Player Profile – Liam Stevens
TEAM: Team Handsome (They’ve obviously relaxed the entry criteria)
POSITION: Utility Man
BIRTH DATE: 09/11/1989
BIRTH PLACE: Shrewsbury
CLUBS: Admaston (Telford), Cedars Park (Suffolk), Homerton College (Cambridge)
Player of the season (so far): David De Gea – Utd would be scrapping with Leicester without him.
Childhood Team: Shrewsbury Town
Favourite tean outside the UK: Wisla KrakÓw
Childhood Hero: Stone Cold Steve Austin
Favourite Food: Middle-Eastern
Favourite Drink: Predator (when Richie Moore drinks it)
Favourite Band: No favourite
INTERVIEW WITH LIAM STEVENS (OR IS IT RYAN. WHO KNOWS?)
1. Tell us who is Liam outside of the club. What do you do, how would you describe yourself?
Born in Shrewsbury and grew up in Telford, Shropshire. Since leaving seven years ago I’ve lived in Cambridge to study Chemical Engineering – then have lived in Suffolk, Liverpool, Leeds, Zürich and now here with work. Currently run the planning team for Hellmann’s, Colman’s and Maille at Unilever in Leatherhead. Big fan of Shrewsbury Town FC, travelling, reading, boxing and Richard Eggleston when he is being nice – but my main sport growing up was crown green bowls (genuinely).

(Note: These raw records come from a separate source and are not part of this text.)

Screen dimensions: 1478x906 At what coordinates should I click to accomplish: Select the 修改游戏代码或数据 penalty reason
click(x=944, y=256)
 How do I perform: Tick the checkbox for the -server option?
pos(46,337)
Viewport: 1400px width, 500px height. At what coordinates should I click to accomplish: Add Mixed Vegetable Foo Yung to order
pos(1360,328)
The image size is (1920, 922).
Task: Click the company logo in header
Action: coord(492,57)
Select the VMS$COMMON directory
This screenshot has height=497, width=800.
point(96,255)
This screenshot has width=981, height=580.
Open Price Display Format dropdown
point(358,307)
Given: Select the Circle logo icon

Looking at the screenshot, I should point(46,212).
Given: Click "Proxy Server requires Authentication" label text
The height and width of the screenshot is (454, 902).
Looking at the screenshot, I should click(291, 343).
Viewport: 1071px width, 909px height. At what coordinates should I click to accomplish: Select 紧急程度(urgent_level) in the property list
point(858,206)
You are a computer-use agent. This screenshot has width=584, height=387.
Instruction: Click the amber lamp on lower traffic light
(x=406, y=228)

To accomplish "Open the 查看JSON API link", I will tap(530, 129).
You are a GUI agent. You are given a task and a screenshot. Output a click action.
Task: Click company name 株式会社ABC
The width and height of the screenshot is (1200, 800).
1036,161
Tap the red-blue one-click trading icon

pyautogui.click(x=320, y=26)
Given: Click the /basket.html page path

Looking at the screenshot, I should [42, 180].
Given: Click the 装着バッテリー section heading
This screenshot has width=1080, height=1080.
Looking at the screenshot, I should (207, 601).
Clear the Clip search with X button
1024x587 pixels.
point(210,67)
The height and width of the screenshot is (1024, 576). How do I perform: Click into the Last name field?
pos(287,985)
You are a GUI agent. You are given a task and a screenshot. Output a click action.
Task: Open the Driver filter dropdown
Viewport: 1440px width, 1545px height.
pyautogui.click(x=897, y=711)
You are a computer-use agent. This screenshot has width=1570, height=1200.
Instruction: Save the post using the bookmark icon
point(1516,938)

2. How did you end up at Merton FC?
The club upgraded Ryan to version 2.0 at the start of this season after the old version developed some rust from a season on the bench.
3. What was your best moment in your MFC career till now?
The short time I spend every week with a view of the MMH trophy.
4. If you could play for a professional team, which would be it and why?
Wouldn’t say no to a stint at Barcelona if they felt they ever needed my services. Never say never – hard to draw a comparison between Messi and me – we are a completely different type of player. It’s the only team in Europe where I would feel like a pretty big bloke.
5. Do you have any pre-match rituals or superstitions?
Attend a group breakfast at Eggs Benedict in South Wimbledon to give and receive compliments from Team Handsome members.
6. Lastly, share us your thoughts for the rest of the season.
Will Taylor to score some goals, David Quainton to get an injury, Richie Moore to tell some lies.